With this respect, solid adsorbents such as zeolites, activated carbons, metal organic frameworks, alkaline oxides and organic/inorganic hybrids have been widely reported (Wang et al. 2011). The functionalization of some of these materials with amine sources leads to higher CO2 affinity and selectivity. Thereby organosilanes like (3-aminopropyl) triethoxysilane by grafting (Vilarrasa-García et al. 2014) or tetraethylenepentamine (Sanz-Perez et al. 2013) by impregnation are commonly used. Recently, silica with amidoxime groups also has been reported as promising CO2 adsorbent at relatively high temperature (Gunathilake and Jaroniec 2014).

The introduction of ordered mesoporous material MCM-41 in 1992 (Beck et al. 1992) led to the synthesis of different mesoporous materials with high specific surface area and thermal stability.
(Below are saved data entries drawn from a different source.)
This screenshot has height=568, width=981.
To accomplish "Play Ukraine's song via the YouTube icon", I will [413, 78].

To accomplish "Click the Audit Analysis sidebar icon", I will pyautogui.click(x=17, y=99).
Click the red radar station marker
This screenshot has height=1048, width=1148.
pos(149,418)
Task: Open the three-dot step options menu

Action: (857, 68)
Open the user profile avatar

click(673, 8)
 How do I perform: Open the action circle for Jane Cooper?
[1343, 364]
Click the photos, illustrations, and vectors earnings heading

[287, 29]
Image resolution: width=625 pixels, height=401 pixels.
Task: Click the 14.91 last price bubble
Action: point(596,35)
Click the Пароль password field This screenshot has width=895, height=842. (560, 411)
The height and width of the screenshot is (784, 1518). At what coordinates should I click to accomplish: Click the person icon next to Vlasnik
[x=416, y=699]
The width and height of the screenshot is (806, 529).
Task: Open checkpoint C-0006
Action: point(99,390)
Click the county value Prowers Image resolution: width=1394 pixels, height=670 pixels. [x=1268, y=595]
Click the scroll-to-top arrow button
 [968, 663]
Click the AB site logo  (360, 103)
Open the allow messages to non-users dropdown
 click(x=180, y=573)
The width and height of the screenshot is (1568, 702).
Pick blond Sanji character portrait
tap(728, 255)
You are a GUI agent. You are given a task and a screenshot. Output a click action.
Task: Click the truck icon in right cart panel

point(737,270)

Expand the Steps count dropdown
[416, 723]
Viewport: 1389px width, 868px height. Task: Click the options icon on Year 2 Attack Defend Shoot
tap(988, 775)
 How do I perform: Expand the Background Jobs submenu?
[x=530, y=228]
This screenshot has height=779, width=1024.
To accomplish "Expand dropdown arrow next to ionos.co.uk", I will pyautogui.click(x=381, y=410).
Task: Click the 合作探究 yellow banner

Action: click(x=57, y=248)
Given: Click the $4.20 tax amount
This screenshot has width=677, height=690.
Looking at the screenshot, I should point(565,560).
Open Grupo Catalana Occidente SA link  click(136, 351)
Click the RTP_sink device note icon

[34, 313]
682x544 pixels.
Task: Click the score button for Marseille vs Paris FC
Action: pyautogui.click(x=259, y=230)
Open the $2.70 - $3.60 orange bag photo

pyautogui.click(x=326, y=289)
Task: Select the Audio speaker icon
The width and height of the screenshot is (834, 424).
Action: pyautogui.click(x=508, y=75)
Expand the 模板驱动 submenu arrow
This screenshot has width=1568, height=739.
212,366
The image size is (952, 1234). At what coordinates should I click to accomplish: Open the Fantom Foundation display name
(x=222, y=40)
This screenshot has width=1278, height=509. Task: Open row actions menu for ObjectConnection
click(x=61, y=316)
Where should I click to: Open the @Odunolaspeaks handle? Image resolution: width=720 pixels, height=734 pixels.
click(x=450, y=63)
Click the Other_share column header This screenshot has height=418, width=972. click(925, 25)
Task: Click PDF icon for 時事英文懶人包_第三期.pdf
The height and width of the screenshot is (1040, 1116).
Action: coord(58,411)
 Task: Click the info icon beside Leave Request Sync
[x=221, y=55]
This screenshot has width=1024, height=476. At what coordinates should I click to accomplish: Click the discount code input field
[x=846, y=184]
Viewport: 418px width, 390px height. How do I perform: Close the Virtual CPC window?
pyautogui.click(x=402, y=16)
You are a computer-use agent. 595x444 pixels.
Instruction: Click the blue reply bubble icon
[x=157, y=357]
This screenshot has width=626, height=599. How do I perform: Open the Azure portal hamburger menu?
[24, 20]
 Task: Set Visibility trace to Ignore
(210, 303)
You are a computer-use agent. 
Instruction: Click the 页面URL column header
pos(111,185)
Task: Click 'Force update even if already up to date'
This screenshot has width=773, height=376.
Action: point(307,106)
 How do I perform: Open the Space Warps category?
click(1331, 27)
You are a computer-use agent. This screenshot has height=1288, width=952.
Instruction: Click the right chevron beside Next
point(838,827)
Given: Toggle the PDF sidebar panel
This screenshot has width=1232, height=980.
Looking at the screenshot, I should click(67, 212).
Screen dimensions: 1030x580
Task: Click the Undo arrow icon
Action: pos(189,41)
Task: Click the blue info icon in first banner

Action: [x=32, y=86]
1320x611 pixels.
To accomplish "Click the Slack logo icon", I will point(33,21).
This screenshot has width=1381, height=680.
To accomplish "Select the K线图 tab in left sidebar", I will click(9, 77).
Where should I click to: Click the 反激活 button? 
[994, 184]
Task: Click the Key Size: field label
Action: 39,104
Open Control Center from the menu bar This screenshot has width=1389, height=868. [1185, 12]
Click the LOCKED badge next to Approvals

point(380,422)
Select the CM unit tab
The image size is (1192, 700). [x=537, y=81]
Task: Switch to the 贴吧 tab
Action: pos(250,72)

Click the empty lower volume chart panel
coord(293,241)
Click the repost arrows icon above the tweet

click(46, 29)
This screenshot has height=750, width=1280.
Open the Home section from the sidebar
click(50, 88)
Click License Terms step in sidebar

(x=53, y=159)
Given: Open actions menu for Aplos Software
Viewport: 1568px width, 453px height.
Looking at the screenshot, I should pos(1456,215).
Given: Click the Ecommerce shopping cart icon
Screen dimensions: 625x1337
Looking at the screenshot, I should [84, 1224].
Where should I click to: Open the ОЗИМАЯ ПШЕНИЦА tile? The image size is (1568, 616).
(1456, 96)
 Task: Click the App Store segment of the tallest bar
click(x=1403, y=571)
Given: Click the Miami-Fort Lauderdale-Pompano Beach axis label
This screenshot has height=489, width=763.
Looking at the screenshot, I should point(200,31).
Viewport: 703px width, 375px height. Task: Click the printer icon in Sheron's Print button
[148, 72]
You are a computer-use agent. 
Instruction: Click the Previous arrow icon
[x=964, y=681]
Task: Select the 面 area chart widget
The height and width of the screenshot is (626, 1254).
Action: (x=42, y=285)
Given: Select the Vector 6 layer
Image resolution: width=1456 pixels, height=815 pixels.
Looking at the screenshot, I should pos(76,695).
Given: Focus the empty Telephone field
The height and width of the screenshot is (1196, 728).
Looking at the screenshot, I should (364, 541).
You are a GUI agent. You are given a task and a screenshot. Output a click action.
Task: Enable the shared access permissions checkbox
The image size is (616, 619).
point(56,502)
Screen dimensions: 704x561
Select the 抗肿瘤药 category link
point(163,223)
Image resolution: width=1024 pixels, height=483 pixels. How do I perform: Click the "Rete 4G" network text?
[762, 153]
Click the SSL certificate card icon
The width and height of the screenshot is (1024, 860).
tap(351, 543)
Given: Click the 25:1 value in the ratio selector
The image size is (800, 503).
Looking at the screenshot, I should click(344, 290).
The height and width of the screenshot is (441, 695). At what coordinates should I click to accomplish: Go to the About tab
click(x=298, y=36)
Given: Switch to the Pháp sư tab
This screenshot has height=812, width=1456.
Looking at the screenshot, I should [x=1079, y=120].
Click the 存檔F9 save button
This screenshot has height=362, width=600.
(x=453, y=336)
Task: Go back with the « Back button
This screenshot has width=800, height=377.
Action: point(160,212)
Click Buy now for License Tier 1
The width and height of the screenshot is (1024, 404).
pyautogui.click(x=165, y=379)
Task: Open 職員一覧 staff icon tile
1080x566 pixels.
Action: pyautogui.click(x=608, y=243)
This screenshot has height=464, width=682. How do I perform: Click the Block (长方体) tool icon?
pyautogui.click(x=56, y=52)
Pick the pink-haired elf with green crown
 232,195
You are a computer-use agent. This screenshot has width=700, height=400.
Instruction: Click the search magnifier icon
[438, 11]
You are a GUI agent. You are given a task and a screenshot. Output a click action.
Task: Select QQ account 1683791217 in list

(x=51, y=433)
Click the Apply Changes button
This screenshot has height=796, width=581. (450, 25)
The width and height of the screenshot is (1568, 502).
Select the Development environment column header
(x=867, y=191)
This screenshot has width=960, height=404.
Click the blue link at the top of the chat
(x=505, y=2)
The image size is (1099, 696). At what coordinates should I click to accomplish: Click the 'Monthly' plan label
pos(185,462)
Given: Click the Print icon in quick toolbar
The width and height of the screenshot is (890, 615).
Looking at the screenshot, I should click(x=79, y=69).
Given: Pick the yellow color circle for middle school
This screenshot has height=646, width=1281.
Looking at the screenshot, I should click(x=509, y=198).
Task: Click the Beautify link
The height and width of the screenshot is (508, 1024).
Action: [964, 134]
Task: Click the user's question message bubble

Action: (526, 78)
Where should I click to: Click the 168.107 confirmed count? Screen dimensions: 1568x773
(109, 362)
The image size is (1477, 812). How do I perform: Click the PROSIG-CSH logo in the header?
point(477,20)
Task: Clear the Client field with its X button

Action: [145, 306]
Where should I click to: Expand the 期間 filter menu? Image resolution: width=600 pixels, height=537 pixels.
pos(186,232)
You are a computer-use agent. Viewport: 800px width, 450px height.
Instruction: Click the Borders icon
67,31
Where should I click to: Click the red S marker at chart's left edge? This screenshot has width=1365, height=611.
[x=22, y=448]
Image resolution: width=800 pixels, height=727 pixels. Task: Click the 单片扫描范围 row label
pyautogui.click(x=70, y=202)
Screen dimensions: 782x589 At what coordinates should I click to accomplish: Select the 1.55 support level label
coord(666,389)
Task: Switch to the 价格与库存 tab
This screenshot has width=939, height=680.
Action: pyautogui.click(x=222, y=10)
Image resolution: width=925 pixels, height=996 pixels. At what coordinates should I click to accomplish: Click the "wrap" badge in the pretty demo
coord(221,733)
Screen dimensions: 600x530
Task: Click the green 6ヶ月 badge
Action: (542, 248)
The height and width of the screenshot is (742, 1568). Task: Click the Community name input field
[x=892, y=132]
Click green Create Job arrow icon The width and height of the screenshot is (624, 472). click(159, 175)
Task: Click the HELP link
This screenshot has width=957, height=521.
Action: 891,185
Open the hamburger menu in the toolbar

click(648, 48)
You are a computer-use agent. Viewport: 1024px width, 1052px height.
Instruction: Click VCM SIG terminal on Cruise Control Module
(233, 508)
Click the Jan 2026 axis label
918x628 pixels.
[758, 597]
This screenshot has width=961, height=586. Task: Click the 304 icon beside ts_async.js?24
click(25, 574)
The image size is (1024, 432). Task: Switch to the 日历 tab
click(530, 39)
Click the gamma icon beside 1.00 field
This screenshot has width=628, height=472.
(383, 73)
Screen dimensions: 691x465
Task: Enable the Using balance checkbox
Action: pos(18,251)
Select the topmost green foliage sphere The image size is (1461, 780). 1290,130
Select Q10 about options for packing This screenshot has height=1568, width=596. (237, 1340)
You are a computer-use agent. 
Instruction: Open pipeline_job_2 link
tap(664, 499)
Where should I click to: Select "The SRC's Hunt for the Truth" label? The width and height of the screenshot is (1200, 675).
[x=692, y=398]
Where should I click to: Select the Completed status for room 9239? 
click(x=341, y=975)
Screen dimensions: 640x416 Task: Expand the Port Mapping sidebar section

Some years later, in 1998, SBA (Santa Barbara) series of ordered mesoporous silica was synthesized using a neutral triblock template agent (Zhao et al. 1998a, b). The synthesis is performed by different interactions in an aqueous medium between an inorganic phase (silicon precursor) and another organic surfactant, which acts as the structure director agent. This group of materials, especially SBA-15, attracted researchers’ attention due to its outstanding properties. For example, it has a relatively high specific surface area and uniform pore size. In addition, the silica wall is as thick as 3 nm or larger and therefore it has high hydrothermal stability (Zhao et al. 1998a, b). There are also micropores crossing silica walls, through which the mesopore channels are interconnected (Ryoo et al. 2000). The pore size is adjustable for a wide range, between 5-30 nm, using organic swelling agents such as trimethylbenzene (Zhao et al. 1998a, b; Schmidt-Winkel et al. 1999), trisiopropylbenzene (Cao et al. 2009), among others. Research on potential applications of these materials has been actively carried out (Chang et al. 2003; Fornés et al. 2003; Newalkar et al. 2003), including gas separation and storage. Utilization of alternative fuels is an urgent task due to a rapidly increasing oil price. Natural gas or other methane-containing fuels can be used in vehicles with fairly clean emissions.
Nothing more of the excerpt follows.